Bir kasap dükkanında, derisinden bir soyulmuş “et”in resim sanatında önemli bir örnek sayılması görülmüş bir şey değildi, ama görüldü. Çünkü o resim, müthiş bir ışık-gölge tekniği ile işlenmiş “plastik bir senfoni” durumundaydı.6

Desenleri ve çizgileri yorumlanabilen özelliklerdeydi.
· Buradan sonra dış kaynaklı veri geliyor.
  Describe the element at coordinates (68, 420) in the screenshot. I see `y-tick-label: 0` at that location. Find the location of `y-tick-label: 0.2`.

Resim sanatında halkın, garibanların, yoksulluk içinde olanların, mazlumların, çalışanların yer alması esas olarak Hollanda resminden başlamıştı, Rembrandt ise bunun ilk uygulayıcılarından biriydi. Dilenciler, sakatlar, köylüler, zavallı yaşlılar, emekçiler ilk ve en çok onda resmedilmişlerdir.

Bakışlara yüklediği umut, güzelik, çaresizlik, bıkkınlık, merak, alışılmış işleri yapmanın kanıksanması, sevinç, korku, huzur gibi duygu ve görünüşlerle Rembrandt benzersizdir.
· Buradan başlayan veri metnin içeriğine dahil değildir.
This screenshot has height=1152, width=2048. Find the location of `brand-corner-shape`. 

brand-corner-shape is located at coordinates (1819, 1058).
2019 yılı, ölümünün 350. yılı olduğundan, Hollanda’nın bütün büyük kentlerinde resimlerinden sergiler açıldı. Amsterdam’daki dünyanın en önemli resim müzelerinden olan Rijkmuseum, temmuz ayında “Yaşasın Rembrandt” adında olağanüstü bir düzenlemeyle, eylül sonunda kapanacak olan büyük bir koleksiyon sergiliyor. Rembrandt’in içinde yer aldığı “Altın Çağ”a ilişkin etkinlikler, sanatı hakkında düzenlenen paneller birbirini kovalıyor. Yıl sonuna kadar artacak devam edecek.

Bu arada, elbette başta Hollanda olmak üzere, Avrupa’nın birçok ülkesinde Rembrandt ve dönemiyle ilgili yeni çalışmalar kitaplaştırıldı, daha önce yayımlanmış araştırma ve kitapların yeni baskıları yapıldı.

İnsanı olumlu ve hakkaniyetli anlamda merkeze alan bir büyük sanatçının, verimli, üretken, yaratıcı, yenilikçi bir Barok dehasının tarihin karanlık köşelerinde kaybolmamış olmasına, siyahın resimde en iyi kullanıldığı tabloların sahibi inanılmaz ustanın bugünlere gelmesine ne kadar sevinsek azdır.


KAYNAKLAR

Barock und Rokoko / Maler des 17. und 18. Jahrhunderts, Bechtermünz Verlag, Eltville am Rhein 1989.

Florens Deuchler, Geschichte der Malerei / Von den Anfangen bis zur Gegenwart, Bertelsmann, Darmstadt 1970.

E.H. Gombrich, Sanatın Öyküsü / Başlangıcından Günümüze Sanat Tarihi – Resim, Heykel, Mimarlık, Remzi Kitabevi, İstanbul 1980.

Hans Werner Grohn, Rembrandt, Bastei Galerie / Der Grossen Maler, Bastei-Verlag, Bergisch Gladbach 1966.

Rudolf Thiele, Rembrandt, Edition Leipzig, Leipzig 1982.


NOTLAR

1 Ali Develioğlu, Avrupa’nın İlk Laik Tüccar Cumhuriyeti / Ringa Denizindeki Tutumlu Balıkçı – Hollanda Tarihi, NPS, Rotterdam 1998, s. 19.

2 Sadun Altuna, Büyük Ressamlar / Hayatları ve Eserleri, Hayat Kitapları, İstanbul 1970, s. 98.

3 Beşir Ayvazoğlu, Ateş Çiçek / Lâle, İBB Kültür Yayınları, İstanbul 2003, s. 12 vd.

4 Bu konuda geniş bilgi için bkz. Thiele, s. 23 vd.

5 Thiele, s. 54-55; Gombrich, s. 8.

6 Altuna, s. 104 ve 112; Thiele, s. 72-73.